My tactic is to keep all doors shut and preferably locked, but I seem to be the sole member of this household who thinks this way.
My sister and I were laughing about all the cool toys from decades past that have been deemed dangerous and pulled from the market. Remember Johnny Jump Up? Walkers that actually walked?
“All those idiot mothers who left their kids in walkers next to stairways,” my sister lamented, shaking her head. I immediately came to the defense of idiot mothers everywhere. In fact they are not idiots at all – they simply have older children.

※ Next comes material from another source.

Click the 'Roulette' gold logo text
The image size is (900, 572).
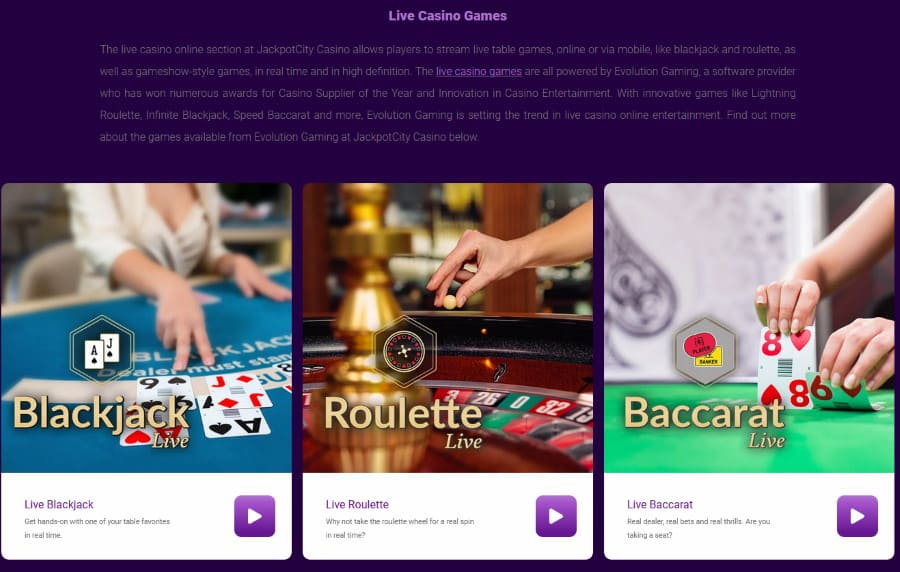tap(403, 414)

When Tim was a baby I could have invited The Today Show to shoot a segment on child-proofing your home. So uncomplicated when the ratio of adults to kids is 2:1; not so simple when the ratio is 4:2 and the older ones have free run of most of the house. For every door I shut and lock, a game gets left out, a drawer left opened, or – worst of all – a screen door left unlatched.
Yesterday was nothing spectacular, but the repetitive, seemingly pointless efforts of constantly! constantly! constantly! picking up the same messes simply got to me.

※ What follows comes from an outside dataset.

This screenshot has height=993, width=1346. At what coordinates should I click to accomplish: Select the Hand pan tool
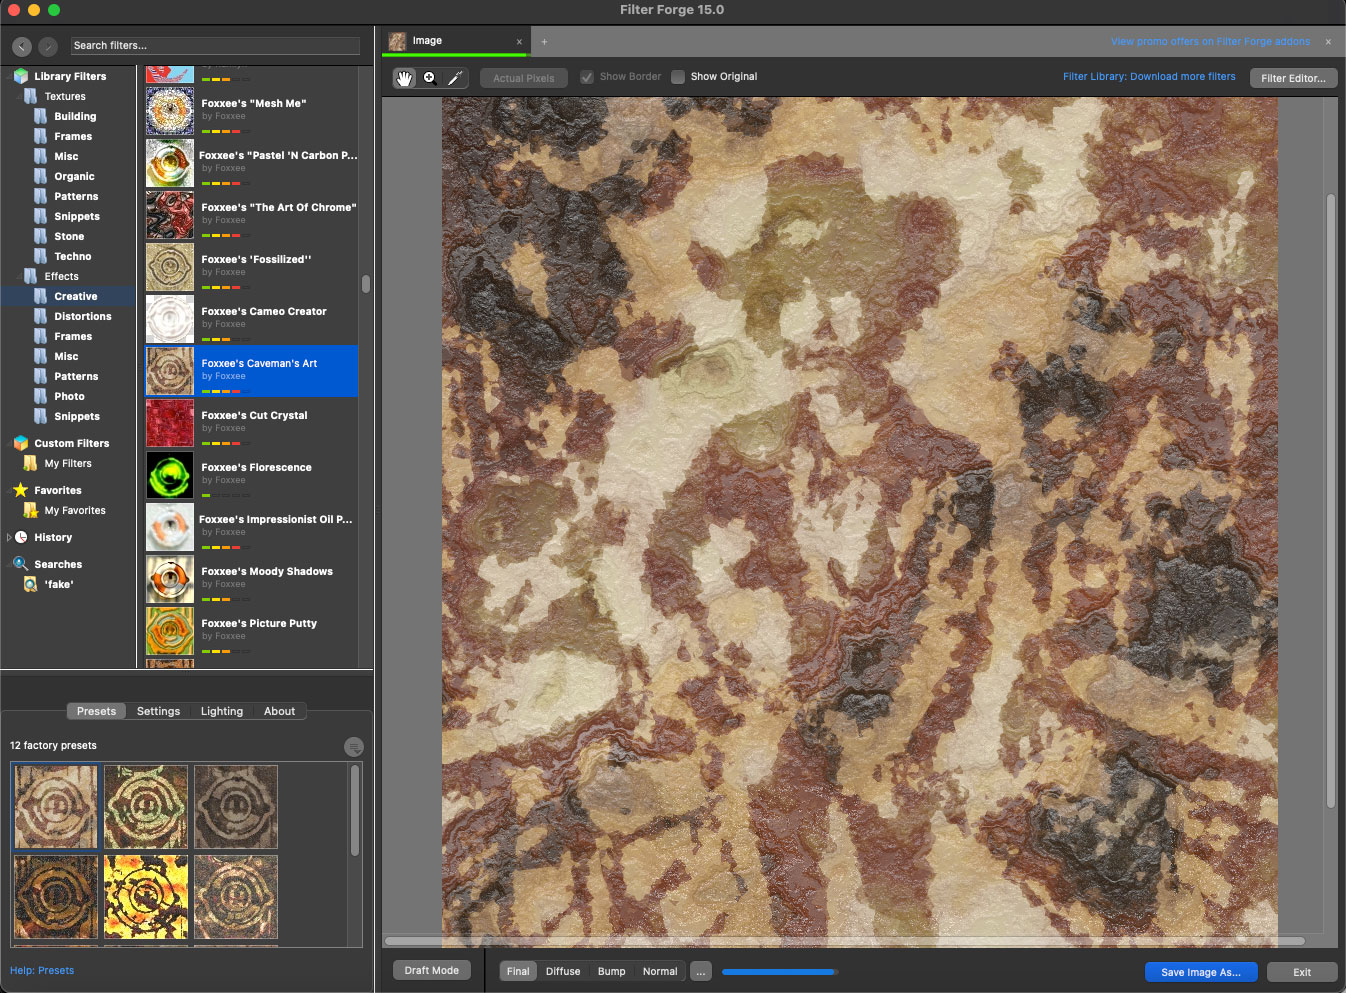(x=404, y=78)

John had two near misses of the bathroom variety. Ainsley got her hot little hands on the foil – again. Our babysitter called with a conflict tomorrow. While we were talking, I noticed smoke billowing out of the oven. I doused the six inch flame with a cup of coffee. I tried to drum up a new plan for dinner.
I found Pit cards flung about the boys’ room and toothpaste and tooth brushes littering the hallway. Ainsley walked out of my bedroom carrying an IPod. I surveyed the rest of the damage. She had pilfered through my nightstand and emptied a bag or two of hand-me-downs.
As my agitation grew, I heard John playing with his drill. Rummm! Rummm! This is technically a toy drill, but it actually drills, as in it makes real holes. Dave called with Cub Scout information that required phone calls on my part. I still had no plan for dinner. Tim suddenly remembered he had an essay to write. I felt like the ball in a pinball machine.
I began to clean up and found myself stuffing drawers with angry shoves, closing them with a bang, stomping off to the next mess, slamming doors in between. In the middle of my stew, I spotted someone’s church clothes crumpled in ball on a chair.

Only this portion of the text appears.